How I build Sanity Portable Text custom components in Next.js
May 16, 2026 · 6 min read
Sanity Portable Text custom components in Next.js are straightforward once you understand the serializer API — but the documentation skips several patterns you'll hit on real projects. This post covers four component types I use on almost every client site: syntax-highlighted code blocks, callout boxes, embedded lead-capture forms, and images with captions.

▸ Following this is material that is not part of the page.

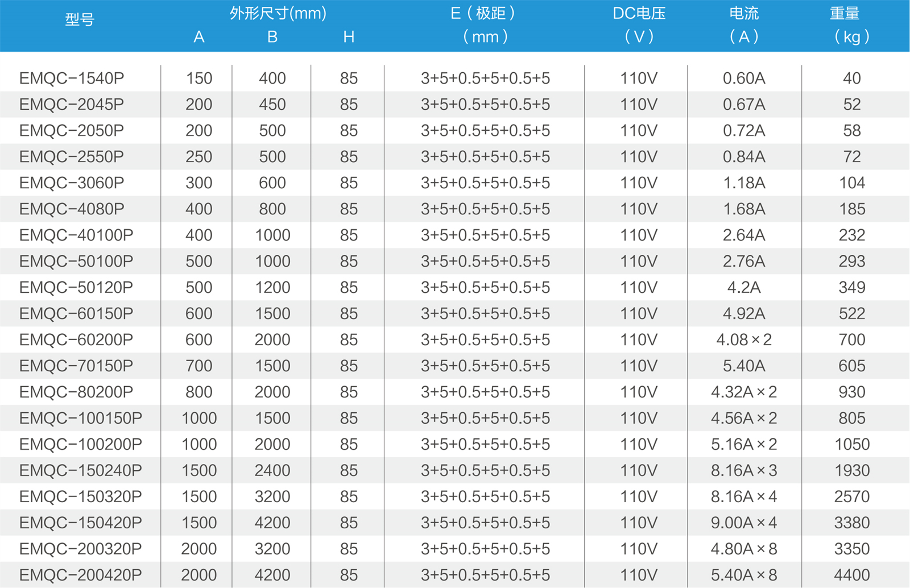Click the EMQC-60200P model name
This screenshot has width=910, height=588.
tap(76, 340)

What the component API actually looks like
@portabletext/react accepts a components prop that maps block types, marks, list items, and custom types to React components. The library ships TypeScript generics so every component receives a typed value prop — you just need to tell it the shape of your custom fields.
Install the package if you haven't already:
// package.json (relevant deps)
"@portabletext/react": "^3.1.0",
"@sanity/image-url": "^1.0.2"The top-level wiring lives in a single file I keep at components/portable-text/index.tsx:
// components/portable-text/index.tsx
import { PortableText, PortableTextComponents } from '@portabletext/react'
import { CodeBlock } from './code-block'
import { Callout } from './callout'
import { EmbeddedForm } from './embedded-form'
import { ImageWithCaption } from './image-with-caption'
import type { PortableTextBlock } from '@portabletext/types'
const components: PortableTextComponents = {
types: {
code: CodeBlock,
callout: Callout,
embeddedForm: EmbeddedForm,
imageWithCaption: ImageWithCaption,
},
marks: {
internalLink: ({ value, children }) => (
<a href={`/${value?.slug?.current}`} className="underline text-blue-600">
{children}
</a>
),
},
block: {
h2: ({ children }) => (
<h2 className="text-2xl font-semibold mt-10 mb-4">{children}</h2>
),
},
}
export function RichText({ value }: { value: PortableTextBlock[] }) {
return <PortableText value={value} components={components} />
}Each key under types matches the _type field Sanity stores in the block array. If your schema uses name: 'callout', the key must be callout. That's the most common mismatch I see.
Code block with syntax highlighting
Sanity's built-in code plugin stores language and code strings. I render it with react-syntax-highlighter using the oneDark theme, but I import only the light-build to avoid pulling in all 200 languages.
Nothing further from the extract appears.